Joshua Nkomo's legacy


THIS week I take some time to celebrate and derive inspiration from perhaps the most phenomenal Zimbabwean political leader ever. I take a cursory glance at the life of Joshua Mqabuko Nkomo.

Nkomo died some six years ago on the 1st July 1999 after a long and protracted battle with a prolific but deadly prostrate cancer. He was 82 years old at the time of his death since it is presumed that he was born on 7th June 1917.

Nkomo lived almost his entire life in the public spectrum. In total he spent almost sixty years in both national and international limelight. This was so because his illustrious political career spanned across some six different decades from the 1940s right to the doorstep of the new century and millennium in the late 1990s.

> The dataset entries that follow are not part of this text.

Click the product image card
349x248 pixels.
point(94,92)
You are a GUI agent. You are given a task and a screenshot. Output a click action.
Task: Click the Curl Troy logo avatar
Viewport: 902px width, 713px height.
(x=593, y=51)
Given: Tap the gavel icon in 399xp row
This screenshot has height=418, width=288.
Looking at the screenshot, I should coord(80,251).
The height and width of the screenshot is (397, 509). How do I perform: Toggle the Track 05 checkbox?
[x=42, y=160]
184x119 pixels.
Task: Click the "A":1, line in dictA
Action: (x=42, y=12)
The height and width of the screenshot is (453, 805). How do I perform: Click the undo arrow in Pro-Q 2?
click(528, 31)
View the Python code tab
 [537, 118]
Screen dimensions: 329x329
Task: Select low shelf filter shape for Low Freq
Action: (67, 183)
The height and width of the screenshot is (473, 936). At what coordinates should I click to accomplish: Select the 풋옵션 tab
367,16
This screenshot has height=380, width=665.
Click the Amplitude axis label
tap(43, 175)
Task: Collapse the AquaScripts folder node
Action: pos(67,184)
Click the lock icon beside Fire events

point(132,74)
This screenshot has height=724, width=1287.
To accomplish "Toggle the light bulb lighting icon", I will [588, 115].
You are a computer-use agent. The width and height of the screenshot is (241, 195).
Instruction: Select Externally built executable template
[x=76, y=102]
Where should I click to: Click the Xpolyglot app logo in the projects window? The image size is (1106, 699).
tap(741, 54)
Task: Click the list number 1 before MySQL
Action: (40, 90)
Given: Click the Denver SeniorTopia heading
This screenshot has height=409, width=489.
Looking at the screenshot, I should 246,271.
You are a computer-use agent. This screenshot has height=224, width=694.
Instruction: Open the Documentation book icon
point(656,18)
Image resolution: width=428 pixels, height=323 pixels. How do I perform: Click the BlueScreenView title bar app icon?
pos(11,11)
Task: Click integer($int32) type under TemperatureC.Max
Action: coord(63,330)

Throughout his long political career, Nkomo carved a special and unique name for himself as a selfless and humble politician. Many thought of him as a highly sociable, friendly and affable person. Others remember him as a natural populist. Some still rank him as the most popular figure ever in the modern history of Zimbabwe.

But more importantly to all of us Zimbabweans today, he was a great visionary and nation builder. He believed a lot in a new nation that would not only be democratic but also be free from any form of prejudice and discrimination. He hated racism and tribalism, the two major viruses that have corrupted and defined our nation’s political history for over one hundred years.

Born of Kalanga descent, a minority ethnic group based in Southern Zimbabwe among the Matebele people, Nkomo had to endure a lifelong exposure to the negative ramifications of the base politics of racism and tribalism.

"I reminisced on Nkomo’s lasting political legacy, I realized that he had bequeathed us with one critical thing, a spirit of nationalism and patriotism"

DANIEL MOLOKELA

He was regarded as inferior by virtue of being a black person in a white dominated Rhodesia. This was during the pre-independence era. He even had to spend almost 11 years in solitary confinement and banishment at Gonakudzingwa. But he soldiered on until he found the requisite political breakthrough when Zimbabwe became independent in April 1980.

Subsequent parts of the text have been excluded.